» What to work on
The records that follow are to be copied word for word. Pictures should be omitted.

» Data for processing
_ _ _ _ _ _ _

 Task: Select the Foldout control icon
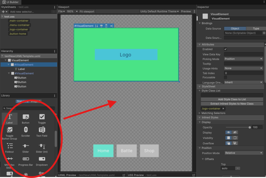pyautogui.click(x=10, y=146)
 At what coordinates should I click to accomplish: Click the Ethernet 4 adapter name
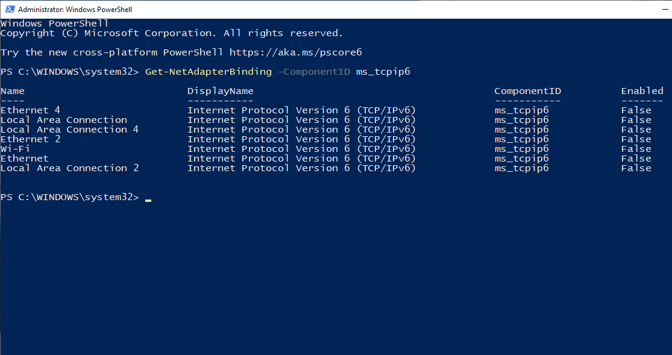pos(30,110)
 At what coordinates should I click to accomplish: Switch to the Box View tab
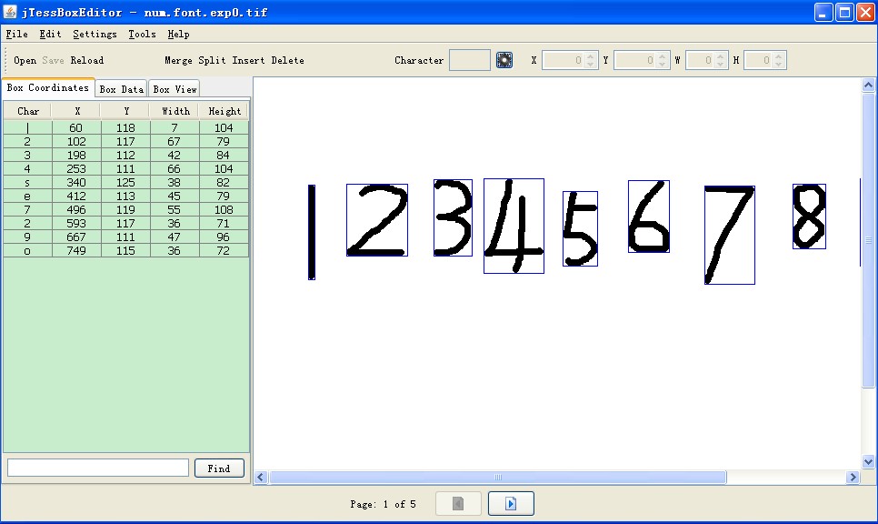(x=174, y=89)
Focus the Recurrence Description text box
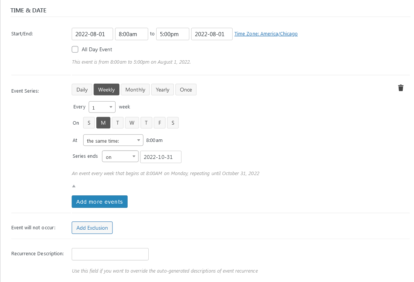 click(110, 254)
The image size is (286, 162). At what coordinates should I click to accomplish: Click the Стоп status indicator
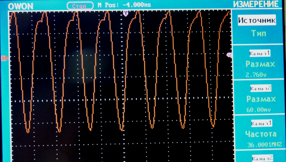pyautogui.click(x=80, y=5)
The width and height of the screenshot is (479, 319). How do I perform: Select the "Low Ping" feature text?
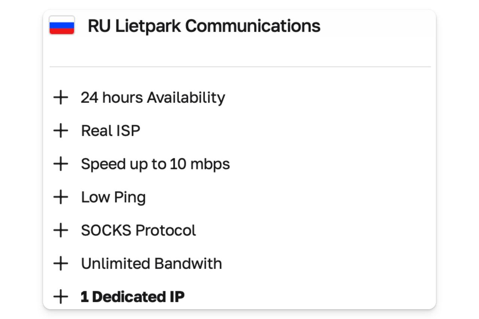tap(113, 197)
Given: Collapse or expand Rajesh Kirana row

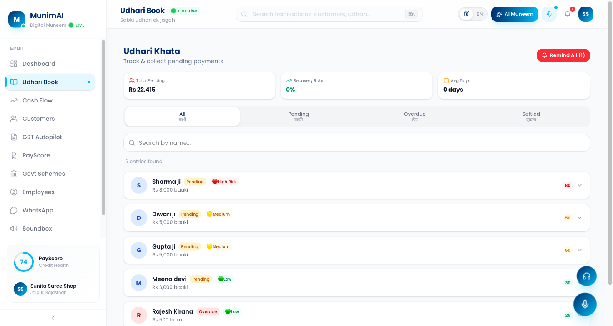Looking at the screenshot, I should point(579,315).
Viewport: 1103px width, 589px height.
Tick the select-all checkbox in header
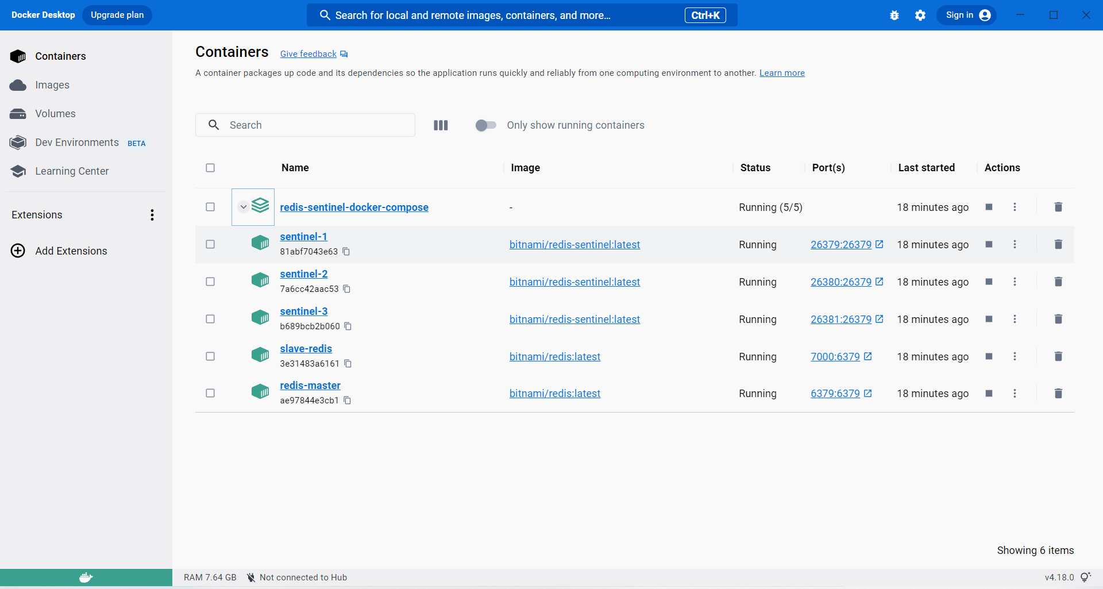pos(210,168)
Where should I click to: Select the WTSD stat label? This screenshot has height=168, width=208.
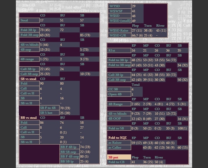click(119, 6)
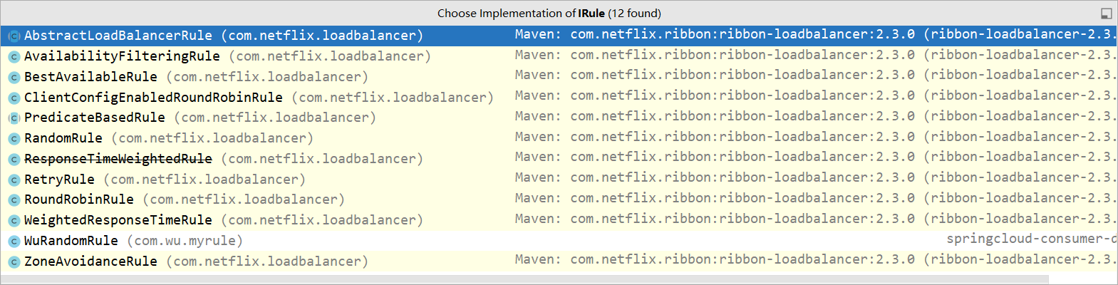Click the springcloud-consumer module label
1118x285 pixels.
[1032, 239]
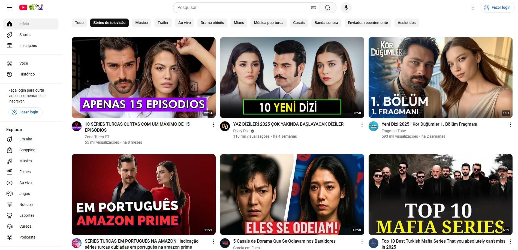Activate voice search microphone
Viewport: 518px width, 250px height.
click(346, 8)
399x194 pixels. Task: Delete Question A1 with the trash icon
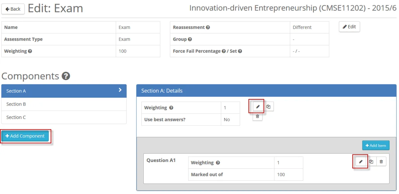tap(381, 162)
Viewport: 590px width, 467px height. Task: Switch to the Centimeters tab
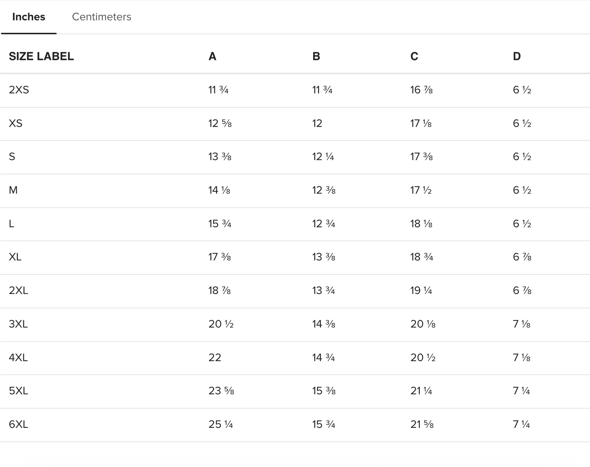point(102,17)
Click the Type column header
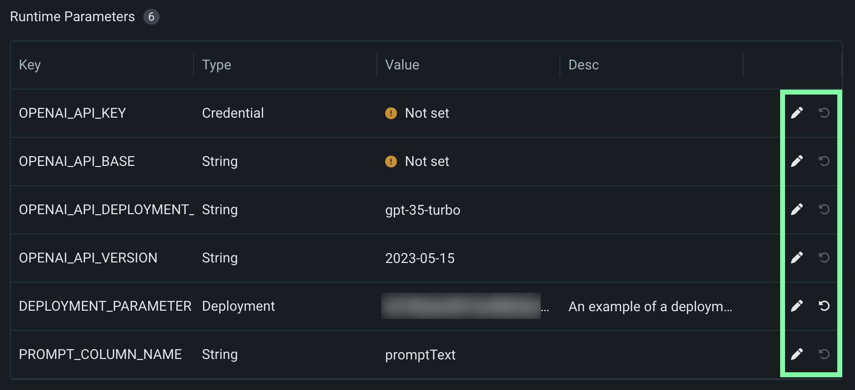 pos(217,65)
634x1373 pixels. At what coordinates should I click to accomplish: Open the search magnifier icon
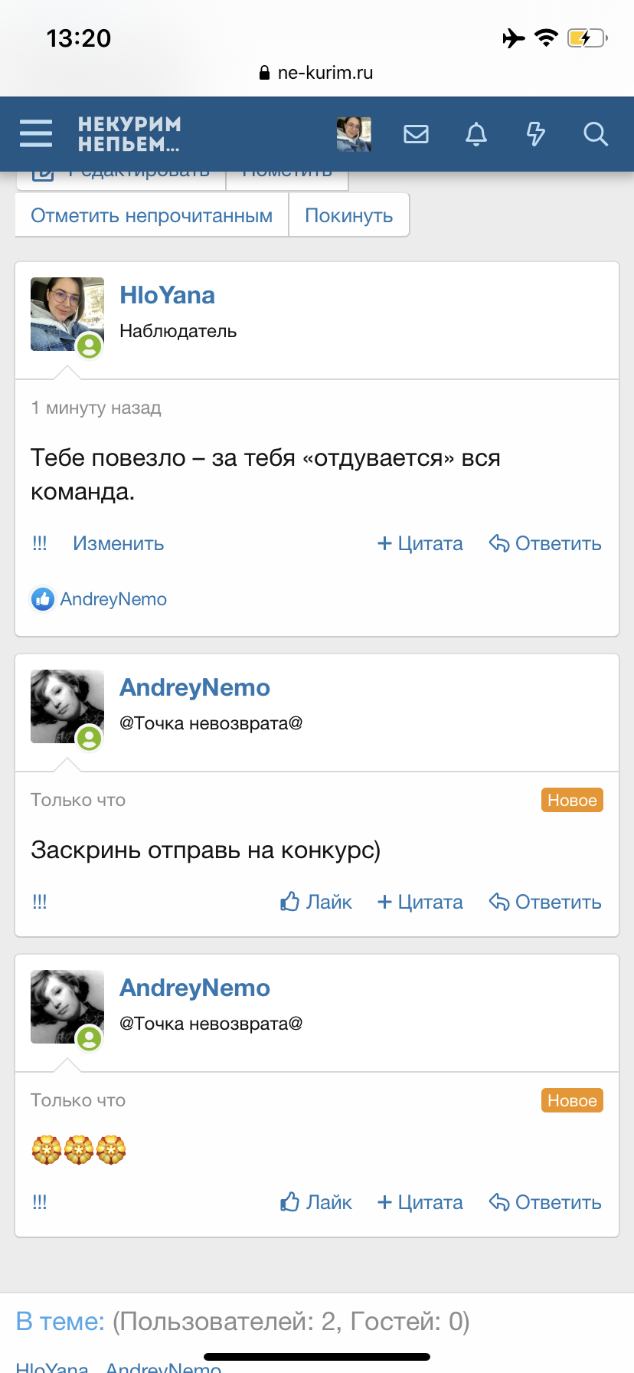[x=595, y=134]
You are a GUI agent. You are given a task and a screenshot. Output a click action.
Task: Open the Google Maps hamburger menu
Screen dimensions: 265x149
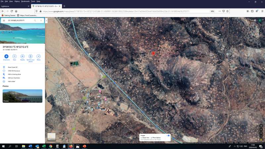pyautogui.click(x=4, y=21)
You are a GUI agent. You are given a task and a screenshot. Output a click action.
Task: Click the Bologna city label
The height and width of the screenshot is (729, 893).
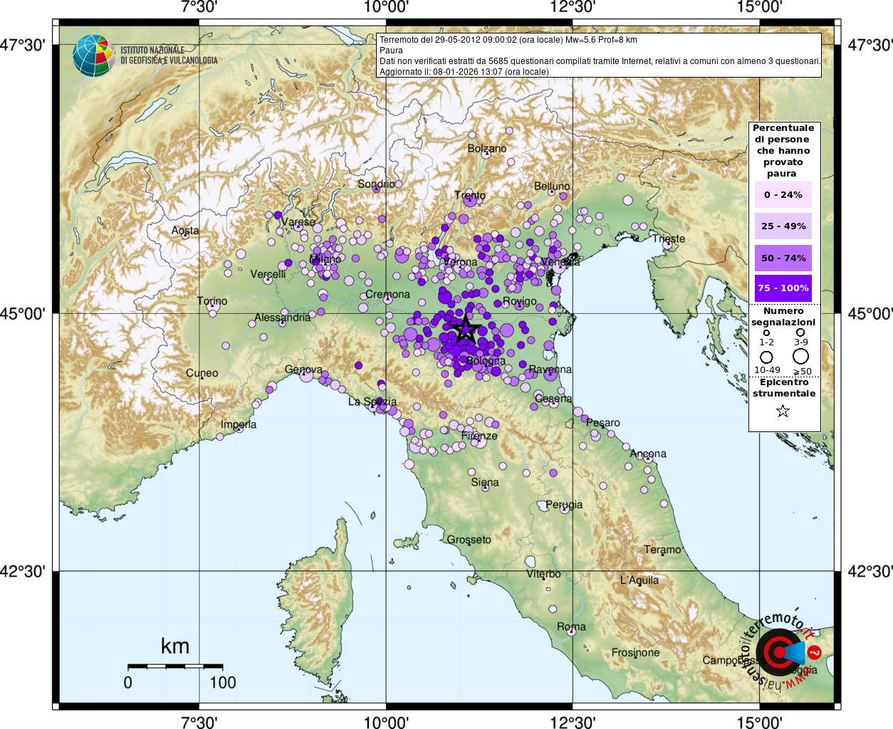(x=486, y=361)
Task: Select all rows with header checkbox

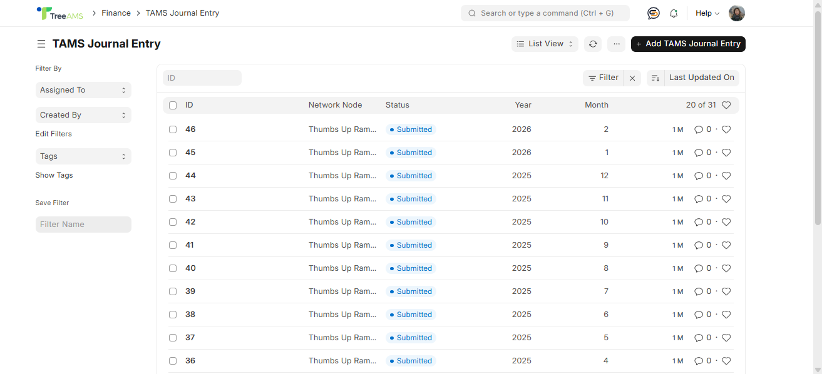Action: pos(173,105)
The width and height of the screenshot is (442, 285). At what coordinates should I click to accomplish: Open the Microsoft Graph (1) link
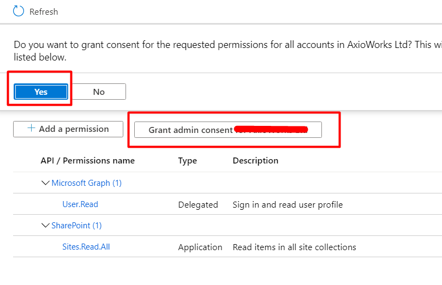(x=86, y=183)
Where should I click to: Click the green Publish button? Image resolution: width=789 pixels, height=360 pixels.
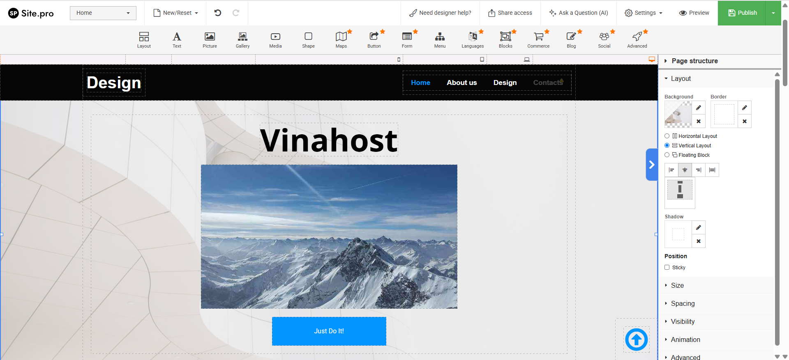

_ _ _ _ _ _ _

» Result of the task
 Task: Select the Foldout control icon
pyautogui.click(x=10, y=146)
 At what coordinates should I click to accomplish: Click the Ethernet 4 adapter name
pos(30,110)
 At what coordinates should I click to accomplish: Switch to the Box View tab
(x=174, y=89)
Focus the Recurrence Description text box
 click(110, 254)
The image size is (286, 162). At what coordinates should I click to accomplish: Click the Стоп status indicator
pyautogui.click(x=80, y=5)
The width and height of the screenshot is (479, 319). How do I perform: Select the "Low Ping" feature text?
tap(113, 197)
Given: Collapse or expand Rajesh Kirana row

Looking at the screenshot, I should point(579,315).
Viewport: 1103px width, 589px height.
Tick the select-all checkbox in header
pos(210,168)
Where should I click to: Select the WTSD stat label? This screenshot has height=168, width=208.
click(119, 6)
Click the springcloud-consumer module label
1118x285 pixels.
[1032, 239]
Activate voice search microphone
Viewport: 518px width, 250px height.
click(346, 8)
399x194 pixels. Task: Delete Question A1 with the trash icon
tap(381, 162)
Viewport: 590px width, 467px height. Task: Switch to the Centimeters tab
point(102,17)
Click the Type column header
 pos(217,65)
634x1373 pixels. At what coordinates should I click to accomplish: Open the search magnifier icon
[x=595, y=134]
You are a GUI agent. You are given a task and a screenshot. Output a click action.
Task: Open the Google Maps hamburger menu
Screen dimensions: 265x149
pyautogui.click(x=4, y=21)
You are a GUI agent. You are given a task and a screenshot. Output a click action.
Task: Click the Bologna city label
The height and width of the screenshot is (729, 893).
(x=486, y=361)
Task: Select all rows with header checkbox

Action: pos(173,105)
The width and height of the screenshot is (442, 285). At what coordinates should I click to accomplish: Open the Microsoft Graph (1) link
(x=86, y=183)
Where should I click to: Click the green Publish button? Image resolution: width=789 pixels, height=360 pixels.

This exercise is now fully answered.